そして国会議事堂に突っ込み、国家反逆罪で逮捕されました。

のちに左翼から保守へ転向。

東大教授へ。


僕は西部さんの著書は全て持っています。

どの著書も目から鱗でした。

鋭い思考力と深い観察力と洞察力と勇気。

60年安保で国会議事堂に突っ込んだのは7、8名。

逮捕される事も当然解っていたはず。

逮捕後、西部さんは独房に入れられました。

そのような行動力(実績)があるからこそ、文章の重みが他の思想家と別物なんです。

 


「大衆への反逆」、「生まじめな戯れ 価値相対主義との闘い」、「幻像の保守へ」、「六〇年安保 センチメンタル・ジャーニー」、「大錯覚時代」、「ニヒリズムを超えて」、「マスコミ亡国論 日本はなぜ“卑しい国”になったのか」、「マスメディアを撃て」、「戦争論 暴力と道徳のあいだ」、「私の憲法真正保守による改正試案」、「人間論」、「歴史の復権 ”文明”と”成熟”の構図」、「死生論」、「世人に言上したきことあり」、「知性の構造」、「”国柄”の思想」、「虚無の構造」、「アメリカの大罪」、「ナショナリズムの仁・義」、「エコノミストの犯罪 ”失われた10年”を招いたのは誰か」、「無念の戦後史」、「核武装論 当たり前の話をしようではないか」、「陥没する世界のなかでの”しあわせ”論」、「昔、言葉は思想であった 語源からみた現代」、「どんな左翼にもいささかも同意できない18の理由」、「生と死、その非凡なる平凡」(← 時系列)などが、今でも心に残っています。

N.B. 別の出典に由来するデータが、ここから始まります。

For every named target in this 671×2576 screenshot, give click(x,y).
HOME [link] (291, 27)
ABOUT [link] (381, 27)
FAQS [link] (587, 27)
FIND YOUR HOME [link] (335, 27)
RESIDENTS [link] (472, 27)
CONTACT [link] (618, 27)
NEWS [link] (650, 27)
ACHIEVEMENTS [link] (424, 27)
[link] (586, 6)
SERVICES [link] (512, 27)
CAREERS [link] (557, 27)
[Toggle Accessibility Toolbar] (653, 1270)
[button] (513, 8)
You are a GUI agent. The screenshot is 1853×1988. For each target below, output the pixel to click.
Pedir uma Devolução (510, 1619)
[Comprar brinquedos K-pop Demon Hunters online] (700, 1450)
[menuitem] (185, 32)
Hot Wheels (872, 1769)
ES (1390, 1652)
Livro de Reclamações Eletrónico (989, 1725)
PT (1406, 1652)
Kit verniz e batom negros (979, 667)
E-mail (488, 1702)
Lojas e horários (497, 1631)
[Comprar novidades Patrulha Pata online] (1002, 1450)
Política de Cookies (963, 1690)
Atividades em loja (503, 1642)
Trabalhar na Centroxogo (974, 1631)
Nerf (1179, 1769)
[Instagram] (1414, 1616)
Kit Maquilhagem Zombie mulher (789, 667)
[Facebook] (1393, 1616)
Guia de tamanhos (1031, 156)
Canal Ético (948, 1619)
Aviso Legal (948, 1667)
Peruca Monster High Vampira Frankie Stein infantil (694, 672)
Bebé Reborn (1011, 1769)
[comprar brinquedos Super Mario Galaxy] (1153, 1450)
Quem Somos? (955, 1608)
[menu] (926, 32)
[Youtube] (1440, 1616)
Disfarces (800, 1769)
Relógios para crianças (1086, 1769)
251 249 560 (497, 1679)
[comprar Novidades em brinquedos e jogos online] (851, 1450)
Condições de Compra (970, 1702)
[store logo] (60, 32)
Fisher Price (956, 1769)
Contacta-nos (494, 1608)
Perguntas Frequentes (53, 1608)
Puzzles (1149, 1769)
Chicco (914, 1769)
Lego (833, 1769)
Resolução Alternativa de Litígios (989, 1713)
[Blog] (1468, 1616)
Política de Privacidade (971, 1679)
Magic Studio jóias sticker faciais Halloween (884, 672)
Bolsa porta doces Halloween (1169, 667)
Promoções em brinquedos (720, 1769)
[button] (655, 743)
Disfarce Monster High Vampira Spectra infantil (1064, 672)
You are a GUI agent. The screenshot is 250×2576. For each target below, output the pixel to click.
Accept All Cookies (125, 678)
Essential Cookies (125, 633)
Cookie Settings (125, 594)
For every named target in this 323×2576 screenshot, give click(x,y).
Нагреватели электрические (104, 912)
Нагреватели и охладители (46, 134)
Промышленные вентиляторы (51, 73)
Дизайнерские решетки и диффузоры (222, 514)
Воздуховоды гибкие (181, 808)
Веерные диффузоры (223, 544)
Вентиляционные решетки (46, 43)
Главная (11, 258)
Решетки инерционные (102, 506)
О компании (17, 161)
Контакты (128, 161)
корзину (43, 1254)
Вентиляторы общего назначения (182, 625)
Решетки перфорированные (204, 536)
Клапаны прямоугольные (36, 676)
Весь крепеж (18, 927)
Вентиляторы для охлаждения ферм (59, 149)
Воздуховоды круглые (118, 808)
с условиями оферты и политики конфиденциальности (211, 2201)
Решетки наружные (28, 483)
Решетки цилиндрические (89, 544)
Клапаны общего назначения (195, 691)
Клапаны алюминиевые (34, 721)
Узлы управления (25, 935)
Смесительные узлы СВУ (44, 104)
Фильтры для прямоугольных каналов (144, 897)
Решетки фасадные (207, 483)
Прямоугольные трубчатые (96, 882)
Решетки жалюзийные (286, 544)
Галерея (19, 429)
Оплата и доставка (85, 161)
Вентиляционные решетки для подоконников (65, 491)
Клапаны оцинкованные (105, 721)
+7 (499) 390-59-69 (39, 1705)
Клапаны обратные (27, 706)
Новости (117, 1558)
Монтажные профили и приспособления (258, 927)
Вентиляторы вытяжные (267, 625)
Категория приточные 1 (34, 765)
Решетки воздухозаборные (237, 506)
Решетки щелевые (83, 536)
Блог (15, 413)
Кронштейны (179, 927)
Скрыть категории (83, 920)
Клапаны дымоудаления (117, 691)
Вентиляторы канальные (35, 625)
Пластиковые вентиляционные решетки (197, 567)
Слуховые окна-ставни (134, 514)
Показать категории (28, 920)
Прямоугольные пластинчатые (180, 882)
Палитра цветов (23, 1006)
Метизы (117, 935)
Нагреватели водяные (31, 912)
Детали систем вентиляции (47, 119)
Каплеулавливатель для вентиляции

しかし、2015年4月に発行された(最後のひとつ前の著書)「生と死、その非凡なる平凡」で西部さんは大きく変わってしまった。

それは西部さんの愛好者も気付いたはず。

それまでの著書は「~なのだ」と言い切っていた。

ところがこの「生と死、その非凡なる平凡」で初めて敬語になった。

異変です。

それと自殺は関係があると僕は思います。

また、2014年3月17日に、西部さんの奥様が亡くなっています。

それも関係してるのかもしれません。

ただ、著書を読む限りにおいて、それは関係していないとも言えます。

最後の著書「ファシスタたらんとした者」は読んでいません。

「生と死、その非凡なる平凡」を読んで絶望したから・・・。

でも、自殺した今、「ファシスタたらんとした者」を買います。

そこにも自殺と関連した(想像上)記述があると思うので。


ウィキペディアによると、西部さんが高く評価している日本人は山本常朝、福澤諭吉中江兆民夏目漱石、田中美知太郎、坂口安吾秋野不矩、秦野章、福田恆存三島由紀夫色川武大立川談志、唐牛健太郎、などである。と書かれています。


あまりに突然の事で、まだ実感できません・・・。

だから涙も出ない。

僕のHPに来てくれる方の3分の1は西部さんの愛好者です。

皆もあまりに突然の事で、大変ショックを受けてると思います。